A year before the first World AIDS Day, Madonna held a benefit concert at Madison Square Garden while on her Who’s That Girl Tour outing. It was the first time she would unofficially make “Live To Tell” her AIDS tribute song by dedicating it to the memory of Martin (the show was also a benefit for amFAR [American Foundation for AIDS Research]). And, uncannily enough, Madonna would choose to open the performance with the “Open Your Heart” boy (not the same one from the video itself, but meant to be “the same”) gliding past her on a chair, reaching out to her from the shadows as though to say, “Please help me.” It was an obvious nod to how haunted Madonna felt by being unable to save one of her best friends. The “little boy” that was Martin. The placement of the song after “Where’s The Party” also seemed to be symbolic of how the party quite literally stopped once so many gay men started “disappearing” from the dance floor.

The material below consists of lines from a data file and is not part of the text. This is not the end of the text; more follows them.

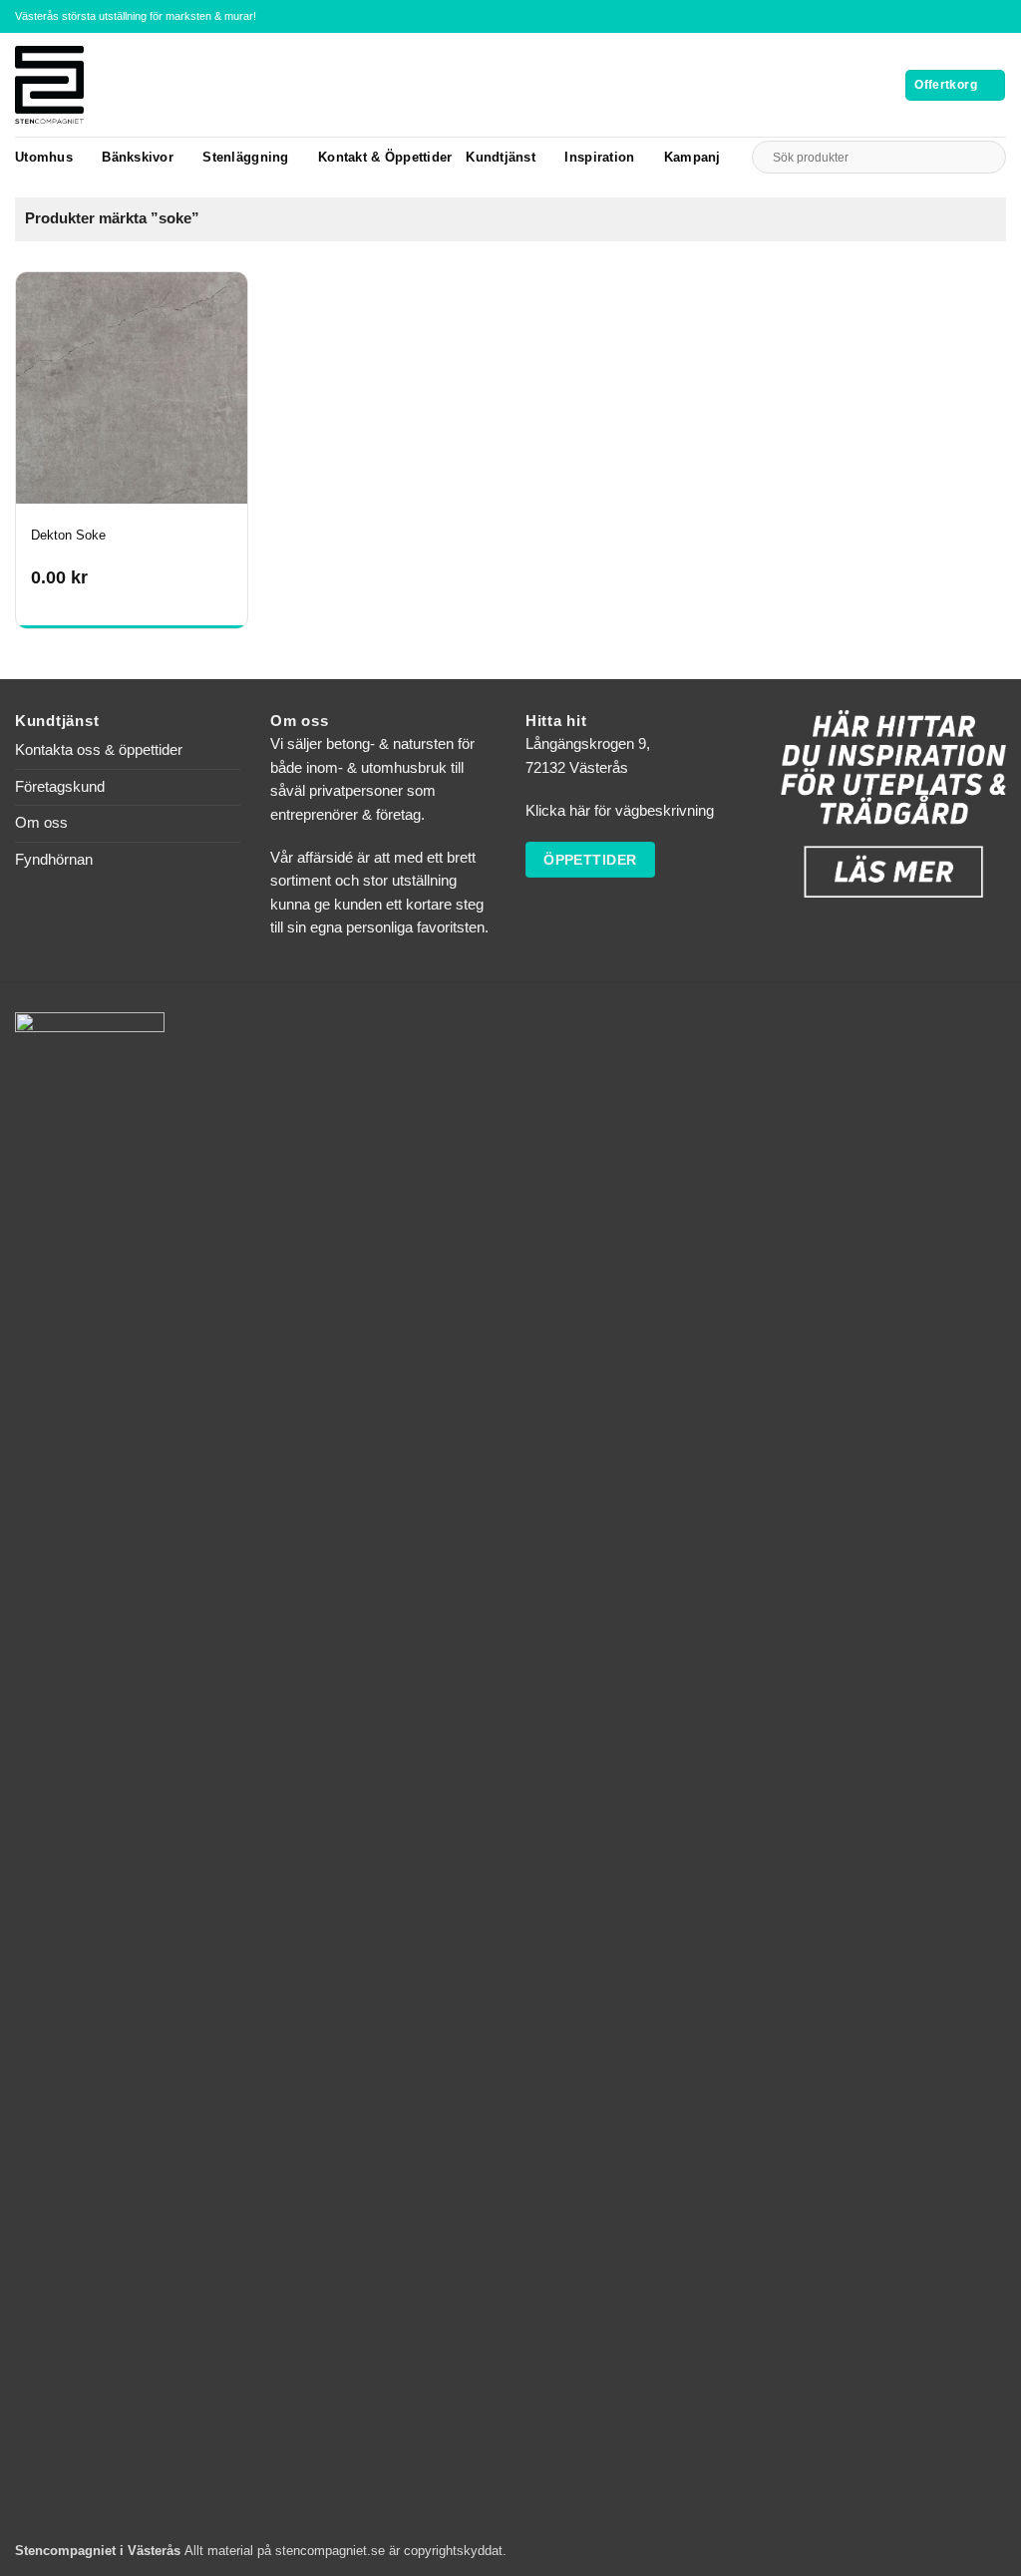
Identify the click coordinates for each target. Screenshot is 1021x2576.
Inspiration (599, 157)
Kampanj (692, 157)
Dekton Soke (68, 535)
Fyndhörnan (54, 860)
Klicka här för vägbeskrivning (619, 811)
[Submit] (986, 157)
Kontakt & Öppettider (385, 157)
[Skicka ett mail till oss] (997, 16)
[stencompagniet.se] (84, 85)
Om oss (41, 823)
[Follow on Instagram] (979, 16)
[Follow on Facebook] (961, 16)
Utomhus (44, 157)
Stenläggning (245, 157)
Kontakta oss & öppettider (98, 750)
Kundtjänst (500, 157)
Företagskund (60, 787)
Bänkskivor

The dark, one-two punch reminder of losing Martin on November 30th and her mother on December 1st was perhaps only slightly mitigated by the “invention” of World AIDS Day. Something that finally addressed an “issue” (to use understatement) that had been ignored and brushed aside by the mainstream for far too long. In what marks both the sixtieth anniversary and the thirty-seventh anniversary of Madonna Sr. and Martin’s deaths, respectively, World AIDS Day undoubtedly holds a continued poignancy in Madonna’s life. And yes, she’s certain to remark upon it in some way or another every December 1st.
With her current tour, The Celebration Tour, landing in Amsterdam during this year’s World AIDS Day, it’s undeniable that her performance of “Live To Tell” (which features numerous hanging screen images of some of the men Madonna knew personally [and many she didn’t] and lost to the disease, Burgoyne included) will take on an especial profundity. It, too, is arranged in the setlist to come after one of Madonna’s signature dance bops, “Holiday,” to drive home the point that a truly somber pall was cast over dance floors across the world when AIDS came to roost and the question, “Where’s The Party” took on a far more existential meaning.